• **Challenge**: Copy every line of the entries below word for word, leaving out the pictures.

• **Dataset excerpts**:
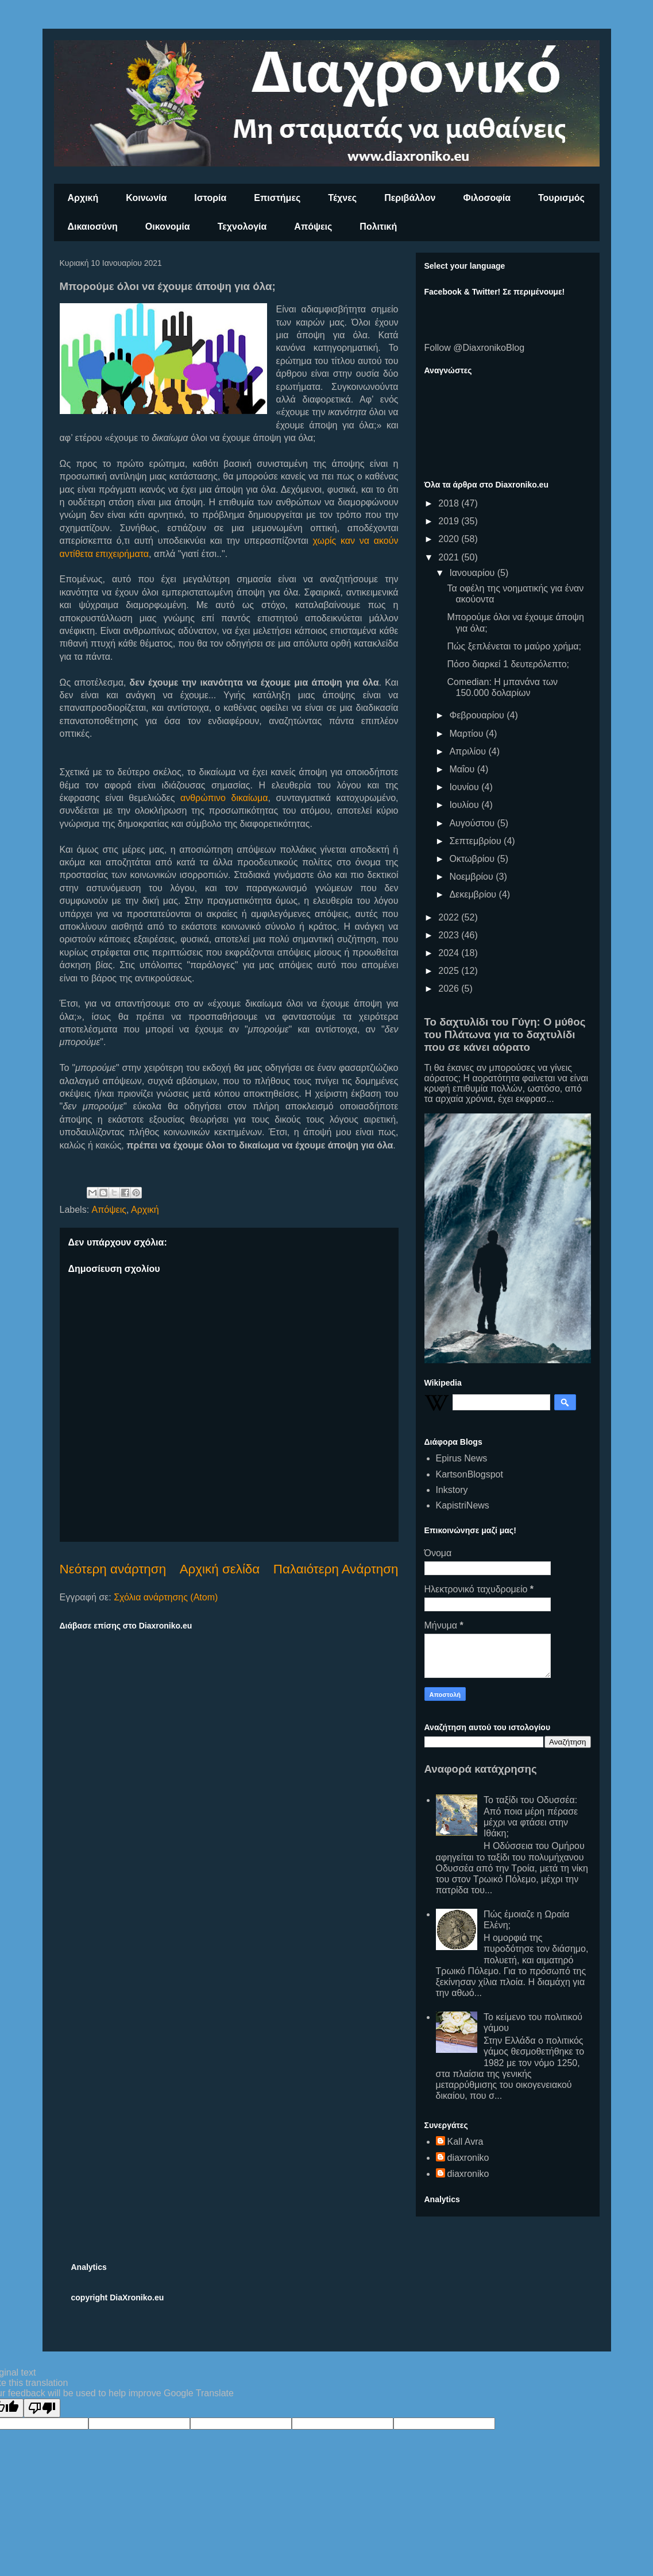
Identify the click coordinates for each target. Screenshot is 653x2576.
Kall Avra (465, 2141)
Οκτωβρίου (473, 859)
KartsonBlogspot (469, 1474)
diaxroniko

• **Output of the task**:
Identify the click coordinates for each target. Screenshot is 653x2576.
Kall Avra (465, 2141)
Οκτωβρίου (473, 859)
KartsonBlogspot (469, 1474)
diaxroniko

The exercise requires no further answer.